═══ TEXTE FOURNI

Concrètement, sa structure est similaire à l’œstrogène, l'hormone féminine. L'exposition au bisphénol A dès le plus jeune âge peut ainsi causer une diminution du nombre de spermatozoïdes chez les garçons et une puberté précoce. Bébés, les enfants sont "encore en développement et leurs organes sont très sensibles aux perturbations", ajoute Chloe Topping, soulignant que les perturbateurs endocriniens peuvent agir à "des concentrations très faibles".

Une dose "insignifiante"?

"Les tétines sont souvent l'un des premiers articles que les parents achètent, et ils ne s'attendent pas à exposer leurs enfants à des produits chimiques perturbateurs endocriniens dès le premier jour", déplore Hana Hoffmannová, rédactrice en chef de la revue de dTest, citée par le média britannique.

En tout, les chercheurs se sont procuré 19 tétines pour bébés en République tchèque, en Slovénie et en Hongrie, ainsi que deux sur la plateforme en ligne Temu. Ils ont placé chaque tétine dans une solution de salive artificielle pendant 30 minutes à 37 °C pour reproduire des conditions semblables au mâchouillage d'un enfant. L'extrait obtenu a ensuite été analysé pour déterminer sa teneur en BPA.

Résultat? Le produit chimique a été détecté sur quatre tétines, dont la sucette Curaprox "Baby Grow with Love" qui présentait une concentration de BPA de 19 microgrammes par kilo. Curaden, le fabricant, a trouvé les mêmes données après coup et témoigné de sa "surprise".

"Par mesure de précaution et conformément à notre engagement qualité, Curaden a immédiatement décidé de retirer proactivement du marché les sucettes concernées et de proposer un remboursement à tous les clients concernés", a déclaré le porte-parole, repris par The Guardian.

══════
═══ JEU DE DONNÉES

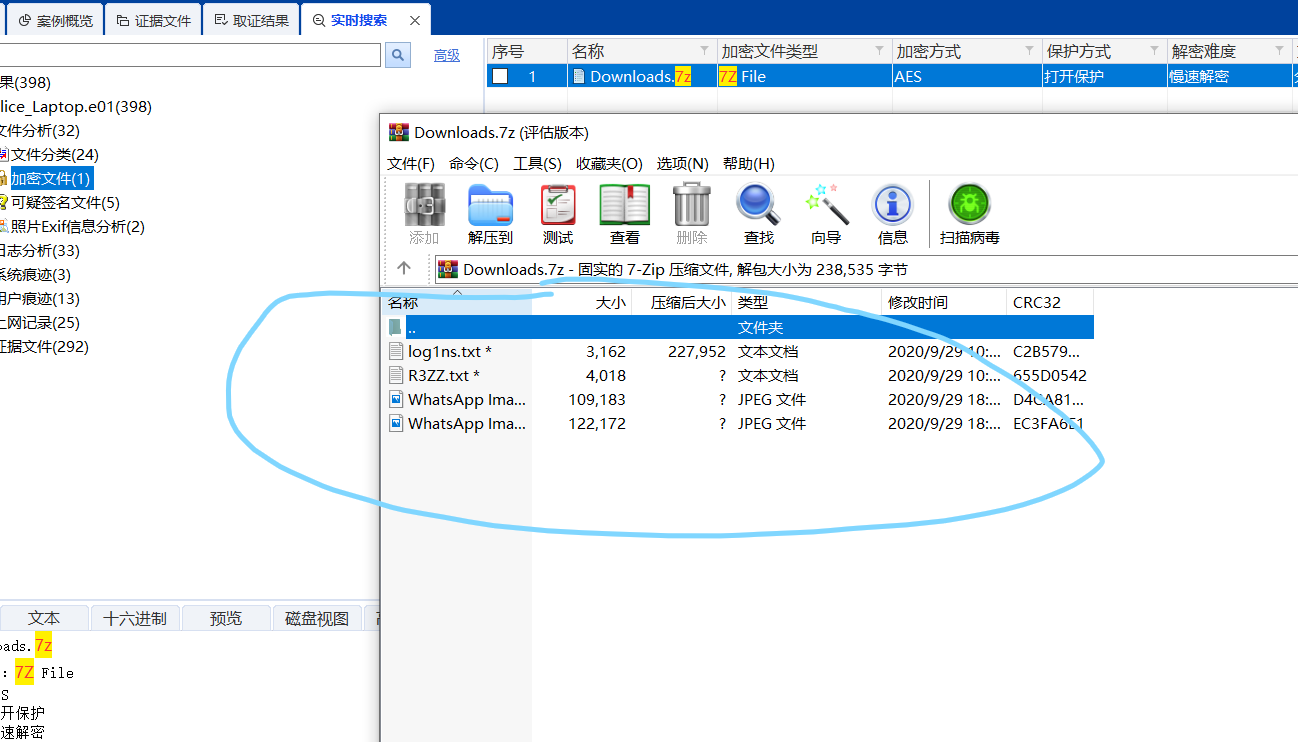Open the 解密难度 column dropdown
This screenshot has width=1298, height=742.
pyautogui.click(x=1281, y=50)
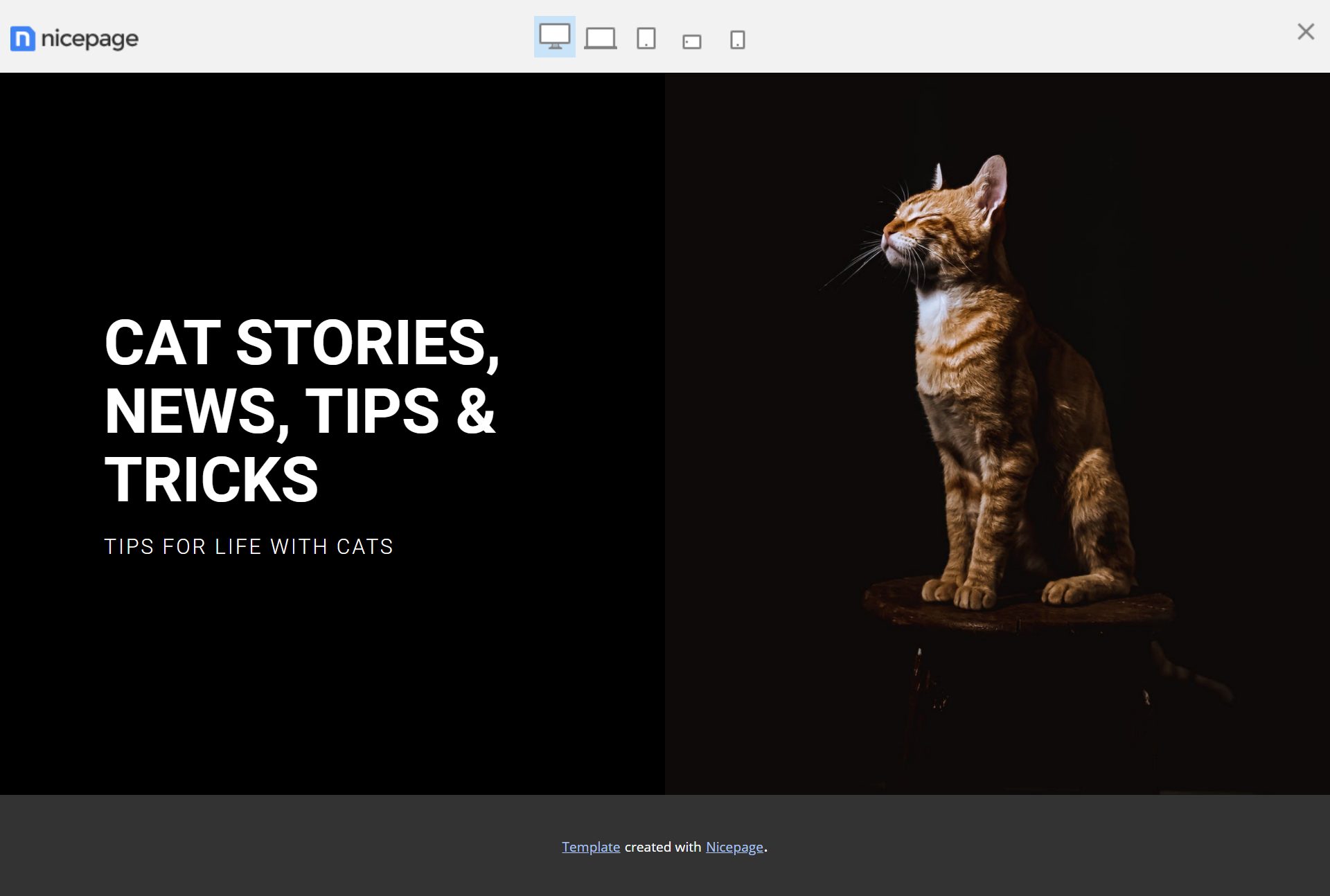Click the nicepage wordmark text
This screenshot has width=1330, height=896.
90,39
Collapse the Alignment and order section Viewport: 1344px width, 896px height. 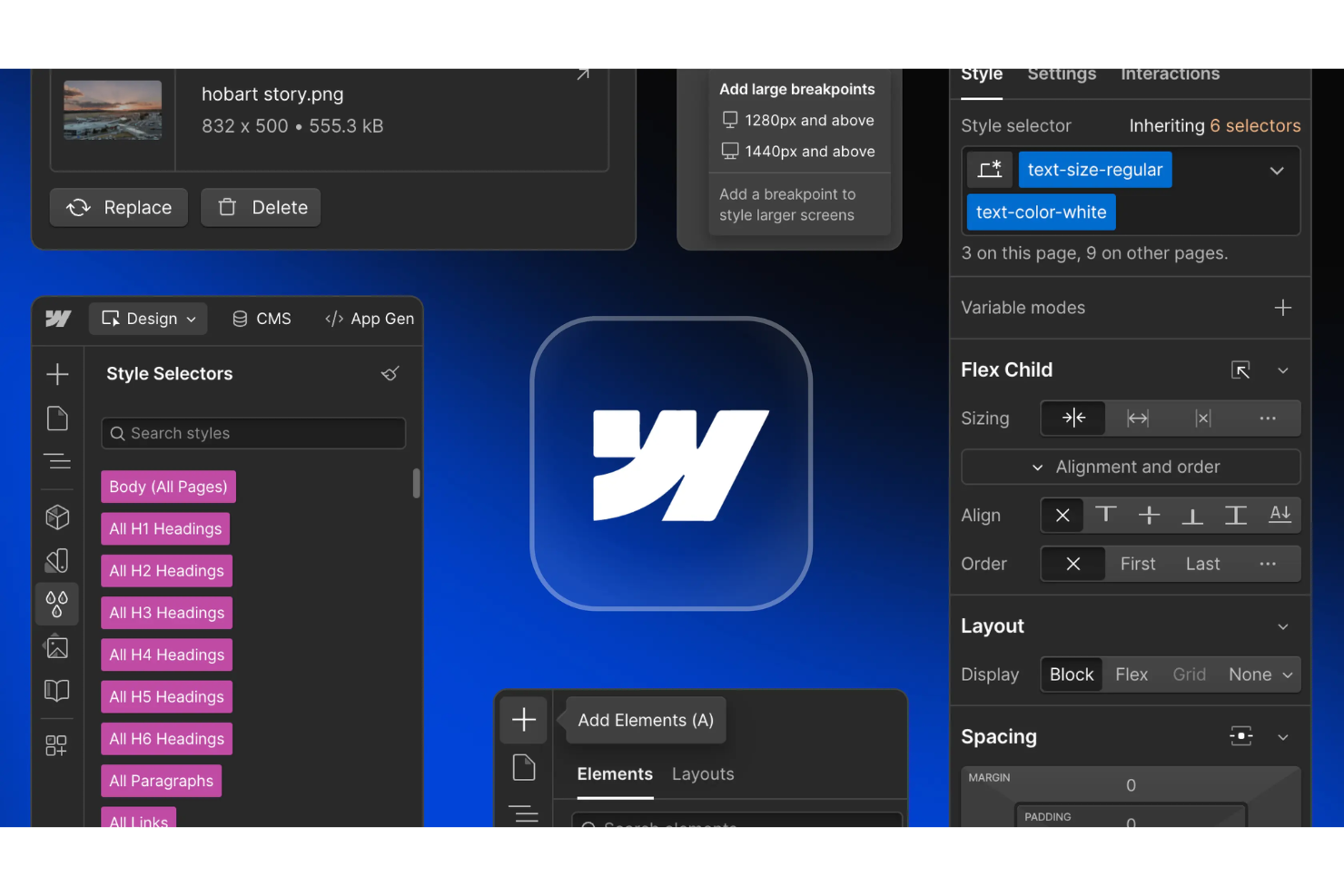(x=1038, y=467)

══════

DÉFIS →
A – Répondez à ces questions sur l'article consacré au bisphénol A dans les tétines :
(i) Combien de tétines les chercheurs se sont-ils procurées sur la plateforme Temu ?
(ii) Combien de temps et à quelle température chaque tétine a-t-elle été laissée dans la salive artificielle ?
(iii) Quelle concentration de BPA a été relevée dans la sucette Curaprox « Baby Grow with Love » ?
B – Poursuivez l'article sur le bisphénol A dans les tétines à partir de sa dernière phrase.

RÉSULTATS PAR TÂCHE →
A –
(i) Deux.
(ii) 30 minutes à 37 °C.
(iii) 19 microgrammes par kilo.

B –
Dans la tétine Sophie la Girafe pourtant vendue comme en "caoutchouc naturel", il a été retrouvé 3 microgrammes de BPA par kilo. Soit légèrement plus que sur la Philips Avent Ultra Air, également présentée comme "sans BPA", et sur une tétine Temu, avec 2 microgrammes par kilo chacune.

Philips a indiqué avoir effectué des analyses ultérieures et n'avoir détecté aucune trace de BPA, tandis que Sophie la Girafe s'est défendu en affirmant que la quantité détectée était "insignifiante".

Une réglementation européenne floue

"Nous n'avons plus de tétines à notre catalogue depuis un certain temps. En tout état de cause, tous nos produits sont soumis à des tests exclusifs avant leur commercialisation, réalisés par un laboratoire accrédité", a déclaré un porte-parole de Vulli, le créateur de la marque tricolore.

Selon lui, Sophie La Girafe -qui ne vend en effet plus de tétines sur son site malgré des photos d'anciens produits- n'enfreint de toute façon aucune norme au niveau européen. La réglementation est par ailleurs très ambiguë vis-à-vis de la concentration de BPA sur les tétines.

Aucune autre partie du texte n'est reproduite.